Please excuse poor code hygiene & long lines. I plan to format this before the final commit. Which autoformatter do you recommend, if any?

DentonGentry

I hope we can find a way for there to be just one solution/health_and_education/__init__.py file and one Scenario class, because for the overall system we'd like One Drawdown Solution == One Python Class.

We can have Python modules within solution/health_and_education/electricity and so on, and have solution/health_and_education/__init__.py import those modules, but ideally those submodules would not be visible outside of solution/health_and_education/__init__.py

Can the population tables or emissions factors be reused from elsewhere in the repo?

The other solutions use data/unitadoption_pds_population.csv and data/unitadoption_ref_population.csv. From what Chad mentioned in email, Health and Education has different data than the rest of the solutions currently use. I'm not clear on whether that will be the case forever, or is just a temporary condition that Health and Education has updated data which the rest of the solutions have not incorporated yet.

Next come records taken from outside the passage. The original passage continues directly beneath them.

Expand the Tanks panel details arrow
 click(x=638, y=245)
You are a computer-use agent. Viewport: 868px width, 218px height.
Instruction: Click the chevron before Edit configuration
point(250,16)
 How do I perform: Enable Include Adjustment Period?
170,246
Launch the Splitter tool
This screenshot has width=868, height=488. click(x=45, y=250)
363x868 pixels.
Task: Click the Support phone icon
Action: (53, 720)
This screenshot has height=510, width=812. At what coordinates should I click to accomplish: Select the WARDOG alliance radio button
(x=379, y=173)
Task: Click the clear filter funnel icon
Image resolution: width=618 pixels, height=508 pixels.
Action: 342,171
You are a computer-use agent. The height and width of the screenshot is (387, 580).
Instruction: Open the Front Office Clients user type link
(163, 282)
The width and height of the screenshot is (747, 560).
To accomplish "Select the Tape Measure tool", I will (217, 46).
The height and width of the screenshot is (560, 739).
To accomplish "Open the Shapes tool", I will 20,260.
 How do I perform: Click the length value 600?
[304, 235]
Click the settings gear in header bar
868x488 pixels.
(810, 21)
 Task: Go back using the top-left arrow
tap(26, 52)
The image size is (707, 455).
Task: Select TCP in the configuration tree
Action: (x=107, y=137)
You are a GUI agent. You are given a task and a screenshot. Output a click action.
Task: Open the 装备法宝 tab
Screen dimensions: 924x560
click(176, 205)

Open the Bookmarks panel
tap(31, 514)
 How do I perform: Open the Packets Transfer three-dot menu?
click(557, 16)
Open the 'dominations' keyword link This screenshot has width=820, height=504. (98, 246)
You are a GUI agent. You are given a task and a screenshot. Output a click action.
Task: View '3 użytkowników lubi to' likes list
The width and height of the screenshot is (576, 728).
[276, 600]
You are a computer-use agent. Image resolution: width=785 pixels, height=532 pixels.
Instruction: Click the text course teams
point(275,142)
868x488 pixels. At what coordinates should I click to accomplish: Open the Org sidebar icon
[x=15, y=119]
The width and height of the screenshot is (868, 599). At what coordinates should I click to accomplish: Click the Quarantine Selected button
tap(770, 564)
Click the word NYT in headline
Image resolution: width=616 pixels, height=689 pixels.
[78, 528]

Depending on that answer we'll either want the population data to live in solution/health_and_education/data, or put it in the toplevel data directory with a name that makes it clear it is currently only used in some of the solutions.

DentonGentry · 2020-09-07T22:39:00Z

solution/healthandeducation/__init__.py

+THISDIR = pathlib.Path(__file__).parents[0]
+
+name = 'Health and Education - Electricity Cluster'
+# solution_category = ac.SOLUTION_CATEGORY.REDUCTION #TODO: Confirm this is a reduction solution


I think Health and Education, like the other special solutions for Food Waste and Plant Rich Diet and so on, is neither a Reduction, Replacement, or Land Use solution. It is its own thing. We might want to add a SOLUTION_CATEGORY of SPECIAL to cover it.

If we find that each should be its own SOLUTION_CATEGORY we can add more.

It is a reduction solution. It has a direct impact on the functional demand of... everything.

If I were to uncomment this line, are there any technical reasons REDUCTION would be incompatible with health & education?
I'm unfamiliar with the advanced_controls.py module, but I don't see SOLUTION_CATEGORY mentioned much in that script, so I think it would be safe to leave as REDUCTION.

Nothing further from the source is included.